## WHAT IS BEING ASKED
Find how many lines in this data contain the string "November". Respond with only that number.

>>>>>

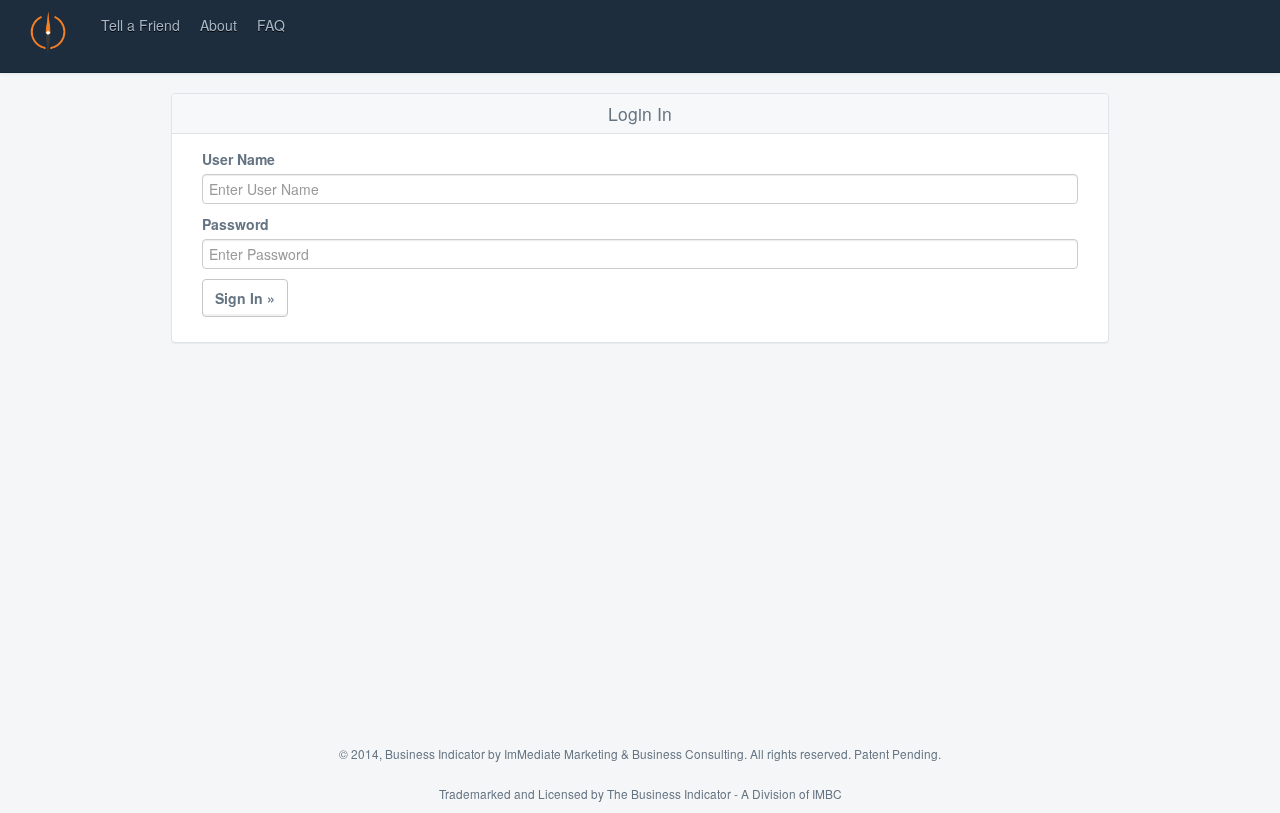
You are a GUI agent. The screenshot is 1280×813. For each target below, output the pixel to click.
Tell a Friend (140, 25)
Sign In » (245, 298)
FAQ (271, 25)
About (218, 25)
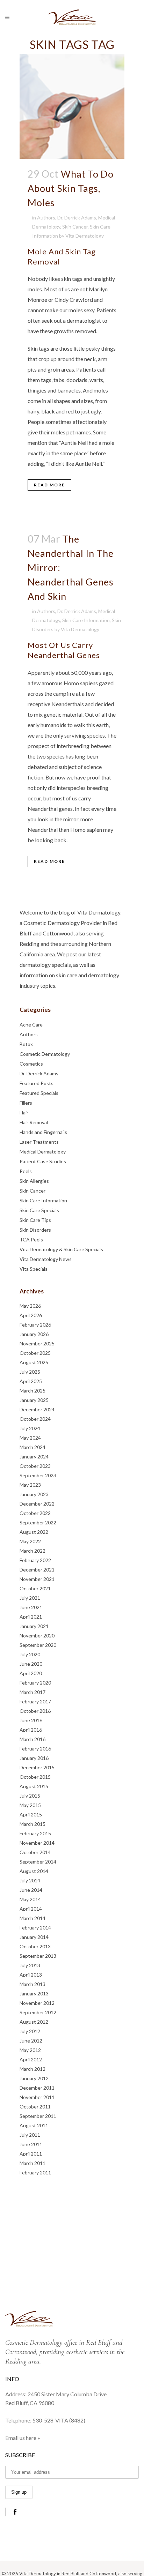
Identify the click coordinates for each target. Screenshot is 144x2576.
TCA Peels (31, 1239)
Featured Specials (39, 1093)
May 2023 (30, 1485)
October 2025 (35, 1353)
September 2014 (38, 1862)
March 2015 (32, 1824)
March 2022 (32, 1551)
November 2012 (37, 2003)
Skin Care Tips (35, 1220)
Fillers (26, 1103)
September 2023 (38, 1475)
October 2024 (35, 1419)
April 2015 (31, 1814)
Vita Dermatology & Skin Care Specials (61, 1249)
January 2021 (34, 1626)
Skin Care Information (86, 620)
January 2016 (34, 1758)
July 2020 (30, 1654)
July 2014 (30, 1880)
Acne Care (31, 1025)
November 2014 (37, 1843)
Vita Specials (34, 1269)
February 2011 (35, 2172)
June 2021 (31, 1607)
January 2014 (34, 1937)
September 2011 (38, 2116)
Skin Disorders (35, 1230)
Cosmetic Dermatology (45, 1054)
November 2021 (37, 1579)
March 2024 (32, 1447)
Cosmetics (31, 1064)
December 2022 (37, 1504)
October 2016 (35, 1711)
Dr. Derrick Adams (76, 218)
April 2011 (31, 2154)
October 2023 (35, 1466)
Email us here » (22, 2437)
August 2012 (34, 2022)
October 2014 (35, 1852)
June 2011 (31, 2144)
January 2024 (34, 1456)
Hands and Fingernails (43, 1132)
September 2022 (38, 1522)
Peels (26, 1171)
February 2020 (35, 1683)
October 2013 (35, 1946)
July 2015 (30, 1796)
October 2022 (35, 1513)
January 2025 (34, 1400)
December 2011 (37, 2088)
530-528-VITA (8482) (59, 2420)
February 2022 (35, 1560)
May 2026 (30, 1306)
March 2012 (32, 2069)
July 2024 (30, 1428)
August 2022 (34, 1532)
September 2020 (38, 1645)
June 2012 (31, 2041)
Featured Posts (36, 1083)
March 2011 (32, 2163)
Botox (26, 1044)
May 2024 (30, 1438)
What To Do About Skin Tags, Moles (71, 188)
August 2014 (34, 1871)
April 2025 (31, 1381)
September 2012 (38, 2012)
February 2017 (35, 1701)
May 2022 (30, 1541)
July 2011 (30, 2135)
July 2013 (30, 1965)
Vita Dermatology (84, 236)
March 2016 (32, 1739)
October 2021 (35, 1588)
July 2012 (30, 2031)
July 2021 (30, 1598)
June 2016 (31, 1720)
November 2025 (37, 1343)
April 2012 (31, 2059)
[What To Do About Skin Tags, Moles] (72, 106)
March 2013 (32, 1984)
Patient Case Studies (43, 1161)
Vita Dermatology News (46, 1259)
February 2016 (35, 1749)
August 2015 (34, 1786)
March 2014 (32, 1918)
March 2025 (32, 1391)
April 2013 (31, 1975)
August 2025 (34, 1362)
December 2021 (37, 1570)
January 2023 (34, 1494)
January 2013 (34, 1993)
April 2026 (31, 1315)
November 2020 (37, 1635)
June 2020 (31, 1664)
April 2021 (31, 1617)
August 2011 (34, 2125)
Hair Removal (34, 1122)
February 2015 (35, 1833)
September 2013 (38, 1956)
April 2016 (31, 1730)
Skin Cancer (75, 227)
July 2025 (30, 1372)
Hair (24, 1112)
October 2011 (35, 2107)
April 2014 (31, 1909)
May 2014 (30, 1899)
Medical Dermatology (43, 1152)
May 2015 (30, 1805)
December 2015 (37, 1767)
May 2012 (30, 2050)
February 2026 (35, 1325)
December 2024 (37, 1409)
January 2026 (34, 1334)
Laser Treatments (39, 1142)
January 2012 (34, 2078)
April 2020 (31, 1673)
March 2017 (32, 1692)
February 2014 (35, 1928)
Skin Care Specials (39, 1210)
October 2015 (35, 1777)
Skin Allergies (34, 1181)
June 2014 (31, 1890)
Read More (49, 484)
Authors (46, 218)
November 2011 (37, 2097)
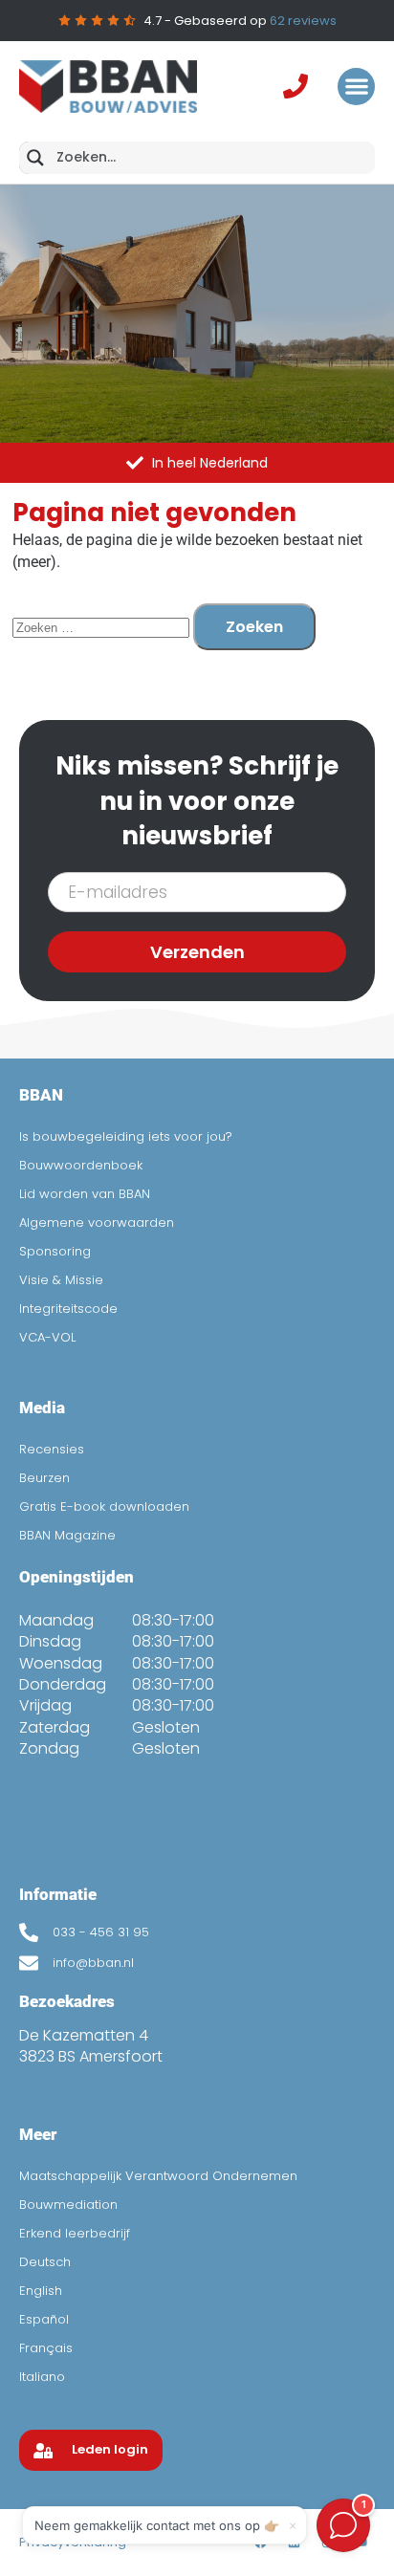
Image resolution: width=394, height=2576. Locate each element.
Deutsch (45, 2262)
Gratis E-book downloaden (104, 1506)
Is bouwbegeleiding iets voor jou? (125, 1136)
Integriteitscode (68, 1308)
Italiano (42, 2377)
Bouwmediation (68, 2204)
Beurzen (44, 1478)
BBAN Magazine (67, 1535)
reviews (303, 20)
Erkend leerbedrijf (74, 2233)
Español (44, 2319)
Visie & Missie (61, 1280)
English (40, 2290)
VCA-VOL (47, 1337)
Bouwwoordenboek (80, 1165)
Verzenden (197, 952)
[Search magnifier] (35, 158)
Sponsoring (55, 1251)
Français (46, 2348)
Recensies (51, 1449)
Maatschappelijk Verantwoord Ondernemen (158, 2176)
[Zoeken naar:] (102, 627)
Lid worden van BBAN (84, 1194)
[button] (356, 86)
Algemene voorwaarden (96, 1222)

<<<<<

## EXERCISE SOLUTION
6